RECORDS FOR PROCESSING ->
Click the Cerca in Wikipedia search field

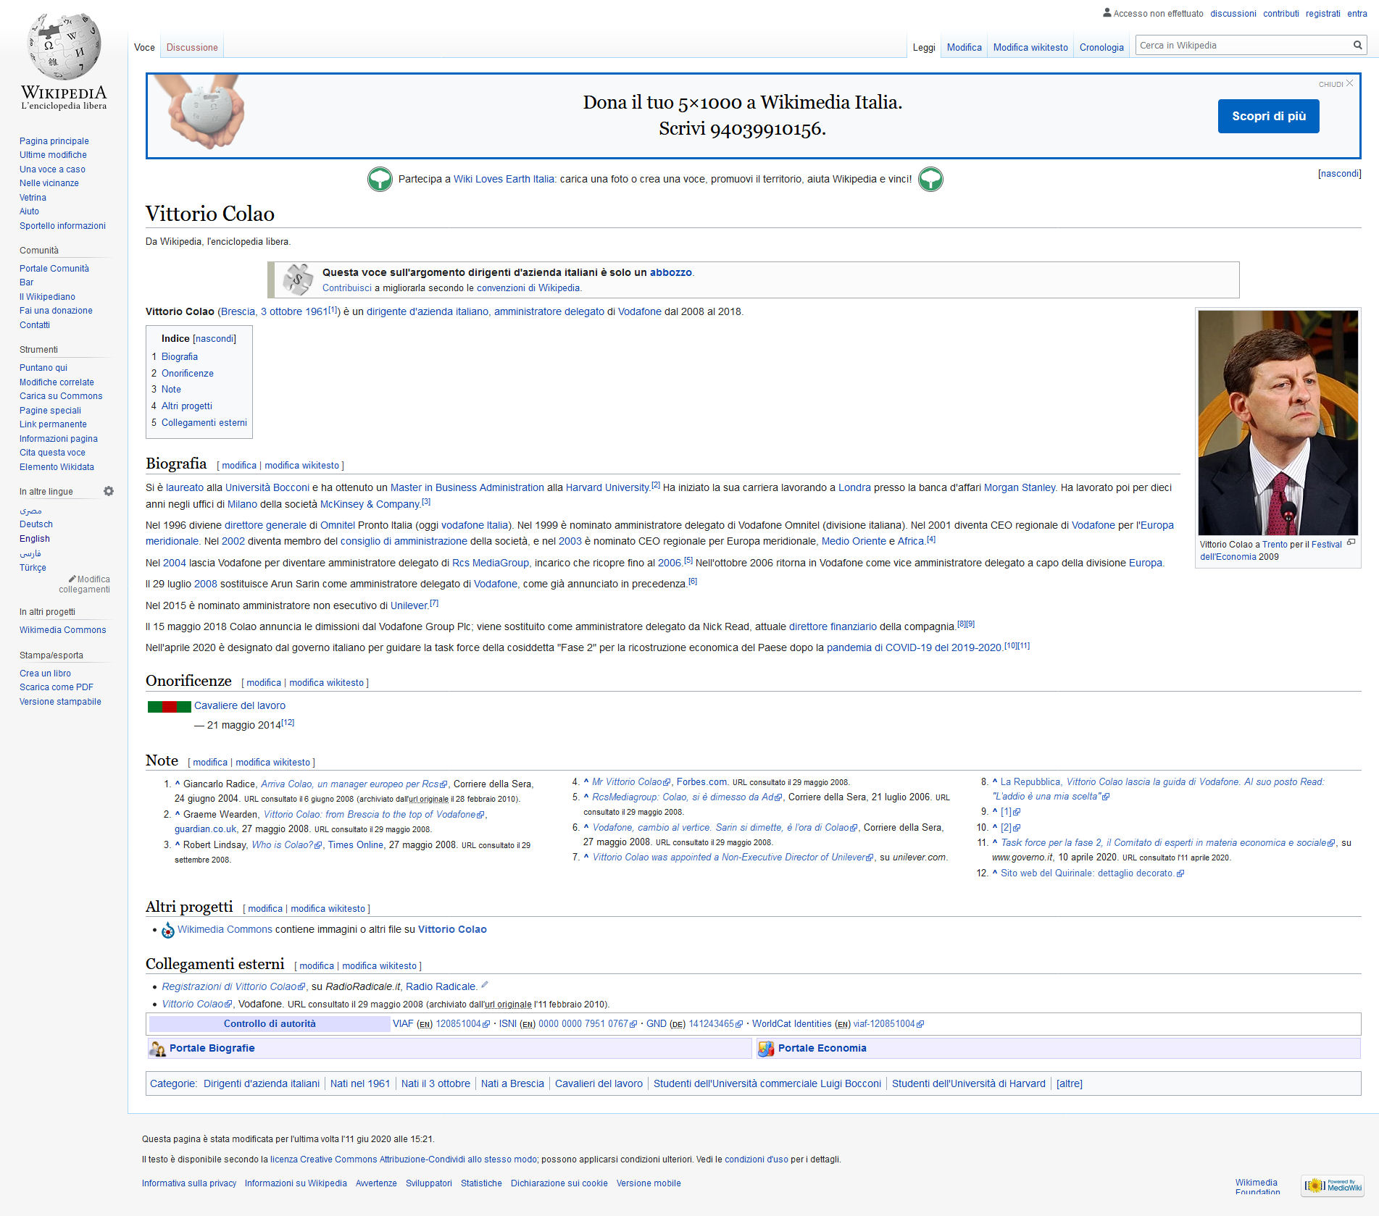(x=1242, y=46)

==

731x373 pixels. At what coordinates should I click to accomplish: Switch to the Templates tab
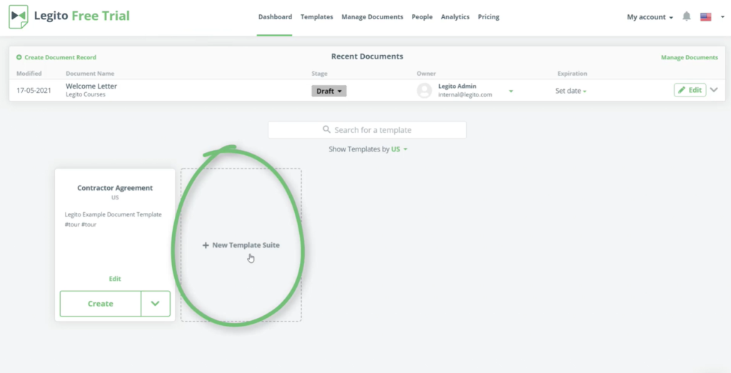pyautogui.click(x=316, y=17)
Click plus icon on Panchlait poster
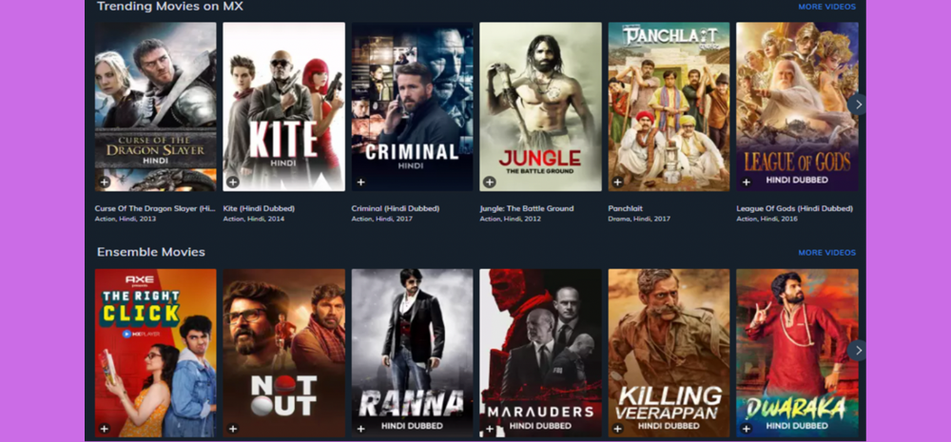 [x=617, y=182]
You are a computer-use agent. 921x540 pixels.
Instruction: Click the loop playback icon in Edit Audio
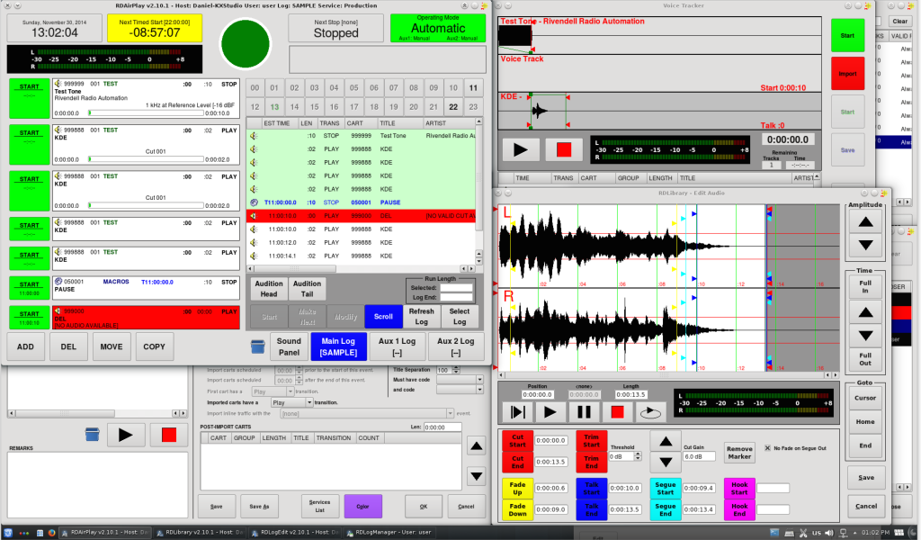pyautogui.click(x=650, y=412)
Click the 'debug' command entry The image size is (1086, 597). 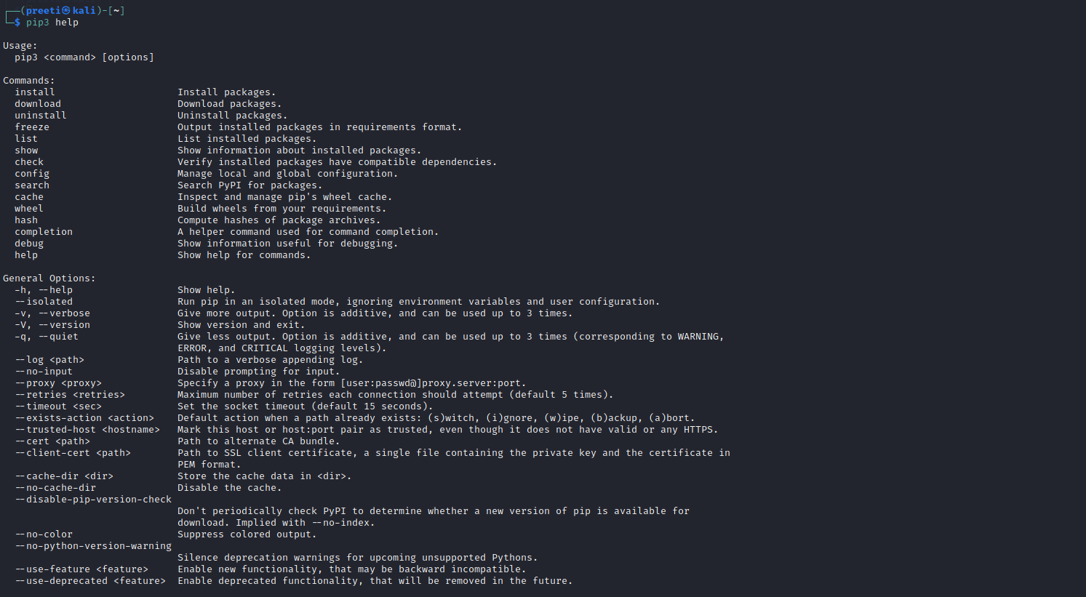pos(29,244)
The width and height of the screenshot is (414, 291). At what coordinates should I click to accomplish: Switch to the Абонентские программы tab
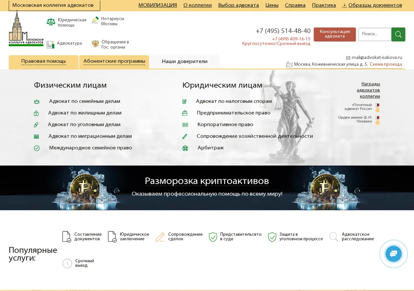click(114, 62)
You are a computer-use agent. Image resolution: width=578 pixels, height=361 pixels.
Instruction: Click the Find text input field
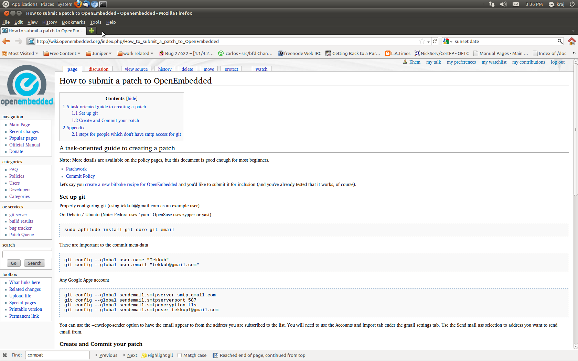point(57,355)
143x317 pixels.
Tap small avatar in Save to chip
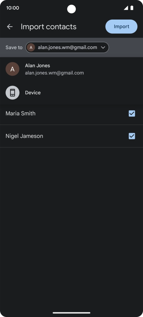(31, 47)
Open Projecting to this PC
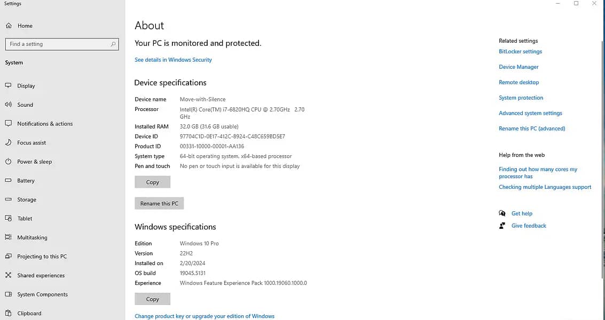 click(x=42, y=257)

WORK ITEM ->
Among the records above, find each line containing the string "agent" and copy it.

REPLY TO THE EXERCISE ->
You are a computer-use agent. 921x540 pixels.
You are a computer-use agent. Image resolution: width=578 pixels, height=361 pixels.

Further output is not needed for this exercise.